**Exercise data**
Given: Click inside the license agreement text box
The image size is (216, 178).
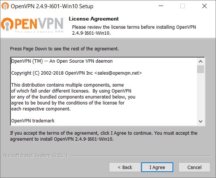Looking at the screenshot, I should pos(104,91).
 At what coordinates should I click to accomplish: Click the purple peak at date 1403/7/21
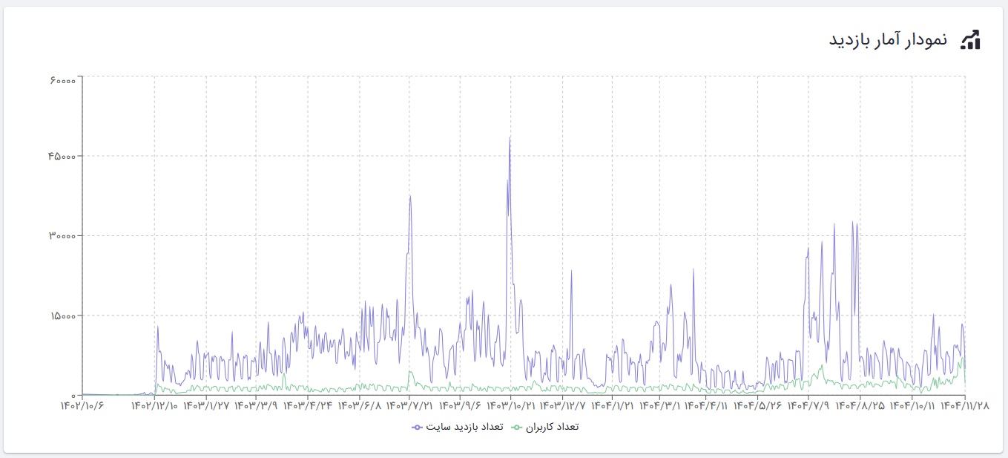click(x=409, y=197)
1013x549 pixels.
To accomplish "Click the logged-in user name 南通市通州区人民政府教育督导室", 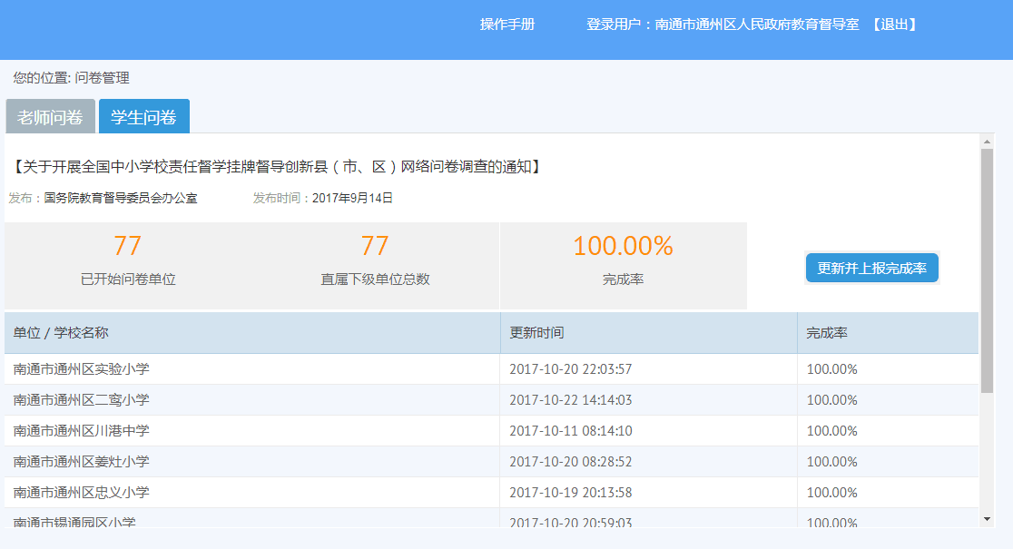I will (x=756, y=25).
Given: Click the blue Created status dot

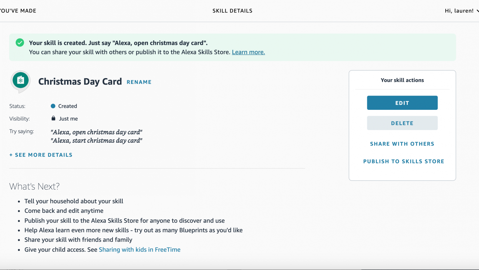Looking at the screenshot, I should [x=53, y=106].
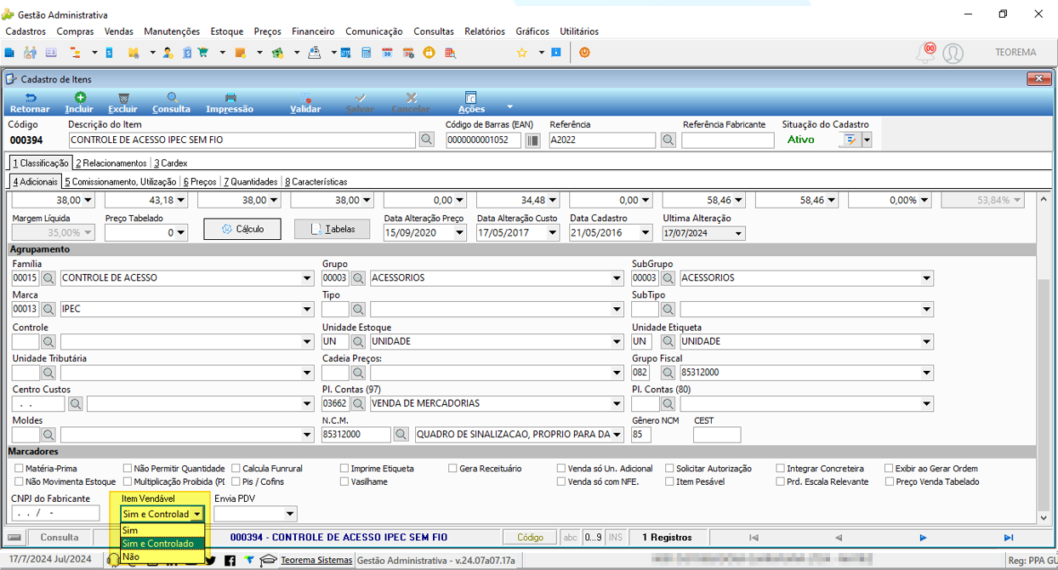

**About this task**
Look through the material above. Transcribe exactly the lines between the ones with "The image size is (216, 178)." and "1013x549 pixels.", inclusive, and keep pictures out.

**Result**
The image size is (216, 178).
Looking at the screenshot, I should pos(104,91).
 At what coordinates should I click to accomplish: Click the purple peak at date 1403/7/21
click(x=409, y=197)
1013x549 pixels.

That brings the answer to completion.